Dismissal due to illness is possible. However, the requirements for dismissal due to illness are very high. It is obligatory for the employer to explore alternatives to dismissal in advance. The employment relationship should only be terminated if no reasonable employment opportunity is available. However, the Federal Labor Court (BAG) has now decided that further operational integration management may have to be offered (BAG, judgment of November 18.11.2021, 2 - 138 AZR 21/XNUMX). This is the case if the employee was absent due to illness for more than six weeks after the last offer.
General information on operational integration management
If the employer wants to give notice because of frequent or long-term illness, he has to meet high requirements. Above all, it is important that he offers a so-called operational integration management (bEM). This is necessary as soon as the employee has been unable to work for more than six weeks (in a row or repeatedly) within a year.
As part of the bEM, those involved discuss how the employee can continue to be employed in a manner appropriate to their suffering in order to reduce or avoid absenteeism. Depending on the illness, a reduction in working hours or a transfer may be considered.
If the employer does not offer the bEM, a later dismissal is not illegal per se. However, the employer then has to prove in court that a bEM would not have provided any opportunities to continue to employ the employee in a meaningful and suffering manner. The hurdle is very high. Against this background, it is often said that the bEM is in fact an almost mandatory requirement for dismissal due to illness.
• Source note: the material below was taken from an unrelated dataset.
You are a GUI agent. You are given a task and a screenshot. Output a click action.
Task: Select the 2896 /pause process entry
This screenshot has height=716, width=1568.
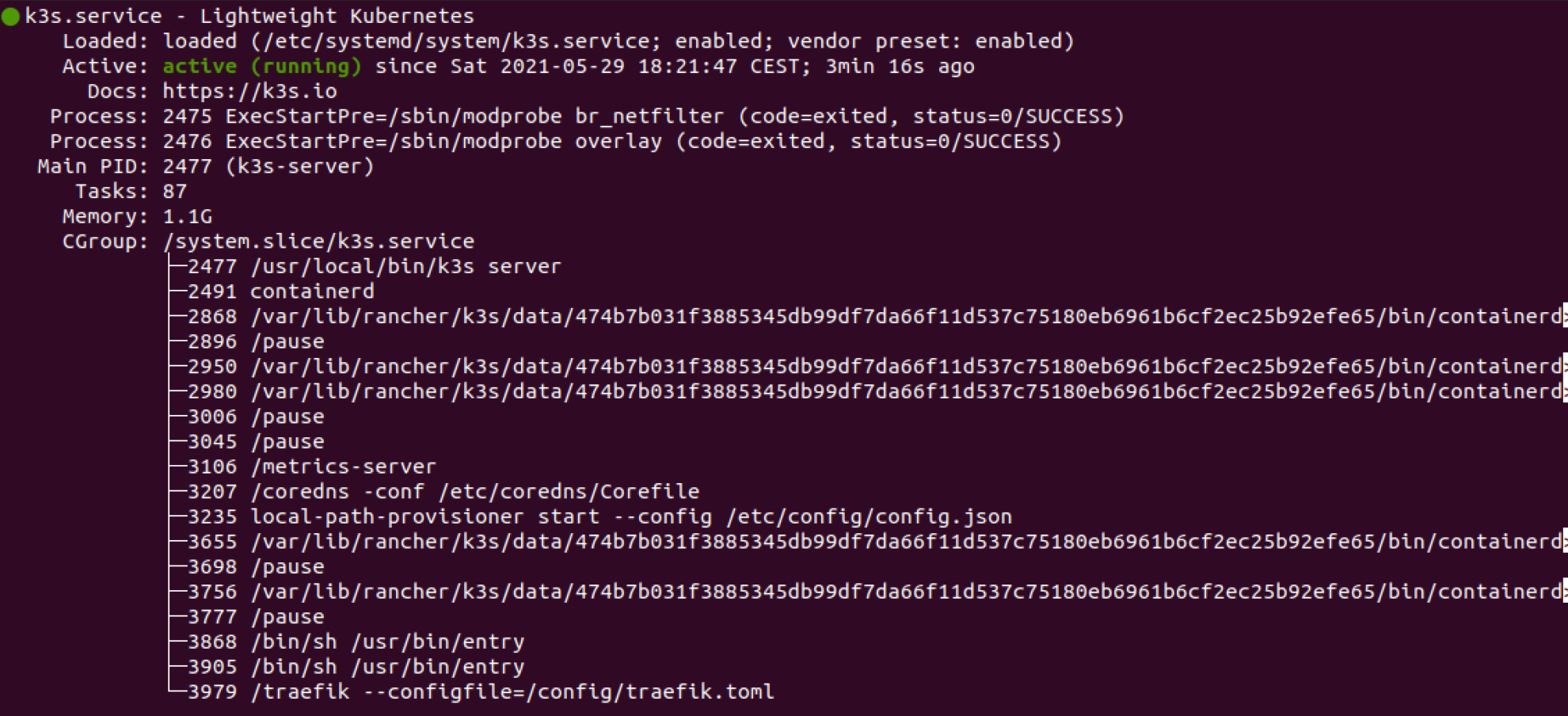click(256, 342)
Employee falls ill again after bEM
The plaintiff took action against his dismissal, which was given to him because of illness-related absences. In the years 2017 to 2019 he was absent from a total of 204 working days. On March 5, 2019, the employer initiated a conversation with him to find ways to reintegrate him into the company (bEM). However, the employee was again unable to work for 79 days afterwards. The employer then resigned. There was less than a year between the bEM interview and the termination.
The plaintiff considered the dismissal invalid. He argued that the employer should have carried out another bEM. The first is no longer sufficient because of the renewed absences afterwards.
Federal Labor Court: second bEM was necessary
The BAG agreed with the plaintiff. In fact, another bEM should be offered if there has been an absence of more than six weeks since the last bEM. This also applies if not a year has passed since the last bEM.
The wording of the relevant § 167 Para. 2 S. 1 SGB IX already speaks for this. The sentence "If employees are uninterruptedly or repeatedly unable to work within a year for more than six weeks" does not determine a minimum interval between two bEM discussions.
The purpose of the law also speaks for another bEM. The threshold of six weeks of absence was chosen because after this period dismissal due to illness is often justified. In order to prevent dismissal, integration options should be sought as soon as possible. Waiting until a year has passed makes no sense.
The defendant did not explain that a new bEM would not have produced a positive result because the previous one had not produced such a result.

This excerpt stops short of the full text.